(Items listed in a dataset)
/---

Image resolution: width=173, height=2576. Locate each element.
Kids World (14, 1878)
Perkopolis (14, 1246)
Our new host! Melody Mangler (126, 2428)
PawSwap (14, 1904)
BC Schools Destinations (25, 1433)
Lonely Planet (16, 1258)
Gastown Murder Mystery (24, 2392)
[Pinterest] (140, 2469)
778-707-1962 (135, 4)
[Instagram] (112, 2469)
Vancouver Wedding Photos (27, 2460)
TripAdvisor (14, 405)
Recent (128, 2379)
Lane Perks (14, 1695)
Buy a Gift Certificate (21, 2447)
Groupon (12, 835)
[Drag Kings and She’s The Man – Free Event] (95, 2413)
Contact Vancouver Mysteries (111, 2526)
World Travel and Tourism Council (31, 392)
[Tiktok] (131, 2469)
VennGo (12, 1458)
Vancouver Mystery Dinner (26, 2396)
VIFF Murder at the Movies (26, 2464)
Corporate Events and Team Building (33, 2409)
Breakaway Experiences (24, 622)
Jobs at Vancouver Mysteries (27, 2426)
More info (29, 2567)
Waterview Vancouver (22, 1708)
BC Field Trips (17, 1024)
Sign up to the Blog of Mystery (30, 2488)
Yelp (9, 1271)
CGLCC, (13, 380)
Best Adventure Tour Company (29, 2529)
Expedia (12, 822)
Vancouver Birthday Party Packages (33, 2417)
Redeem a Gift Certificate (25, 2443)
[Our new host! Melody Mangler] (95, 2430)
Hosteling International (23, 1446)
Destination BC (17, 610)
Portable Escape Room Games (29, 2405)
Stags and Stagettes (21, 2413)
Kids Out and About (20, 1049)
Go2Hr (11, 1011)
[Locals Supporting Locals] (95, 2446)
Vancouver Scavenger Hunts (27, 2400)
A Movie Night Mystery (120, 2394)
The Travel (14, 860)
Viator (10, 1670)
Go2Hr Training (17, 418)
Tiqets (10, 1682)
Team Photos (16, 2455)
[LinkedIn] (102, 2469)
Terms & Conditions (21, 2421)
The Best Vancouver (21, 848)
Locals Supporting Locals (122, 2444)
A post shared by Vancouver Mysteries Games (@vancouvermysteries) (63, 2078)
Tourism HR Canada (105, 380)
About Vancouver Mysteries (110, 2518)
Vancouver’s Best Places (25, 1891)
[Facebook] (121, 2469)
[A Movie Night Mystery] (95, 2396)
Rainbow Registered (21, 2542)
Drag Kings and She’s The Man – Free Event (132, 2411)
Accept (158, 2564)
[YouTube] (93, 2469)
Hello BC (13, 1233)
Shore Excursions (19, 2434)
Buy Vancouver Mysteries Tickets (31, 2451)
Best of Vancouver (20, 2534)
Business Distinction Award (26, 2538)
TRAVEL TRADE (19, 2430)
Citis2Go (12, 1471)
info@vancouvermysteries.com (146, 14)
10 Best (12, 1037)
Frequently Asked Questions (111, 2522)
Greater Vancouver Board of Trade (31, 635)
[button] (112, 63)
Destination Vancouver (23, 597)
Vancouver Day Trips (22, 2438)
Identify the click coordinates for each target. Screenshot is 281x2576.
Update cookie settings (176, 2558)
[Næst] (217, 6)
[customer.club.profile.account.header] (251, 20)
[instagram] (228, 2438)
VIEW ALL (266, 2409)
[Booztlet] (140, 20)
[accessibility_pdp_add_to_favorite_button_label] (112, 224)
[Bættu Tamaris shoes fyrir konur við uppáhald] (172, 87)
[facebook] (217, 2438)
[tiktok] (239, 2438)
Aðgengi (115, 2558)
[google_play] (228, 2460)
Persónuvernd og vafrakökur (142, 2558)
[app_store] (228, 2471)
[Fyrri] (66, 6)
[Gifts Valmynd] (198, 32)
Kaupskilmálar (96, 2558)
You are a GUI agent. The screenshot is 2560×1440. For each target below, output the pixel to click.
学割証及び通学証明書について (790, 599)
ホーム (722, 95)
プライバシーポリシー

\---

(Exercise details) In the entries above, find each line with the word "click" and return it.

(Worked solution)
Identify the click coordinates for each target. Screenshot is 281x2576.
You are a GUI agent. The screenshot is 2560×1440. For each target below, output the pixel to click.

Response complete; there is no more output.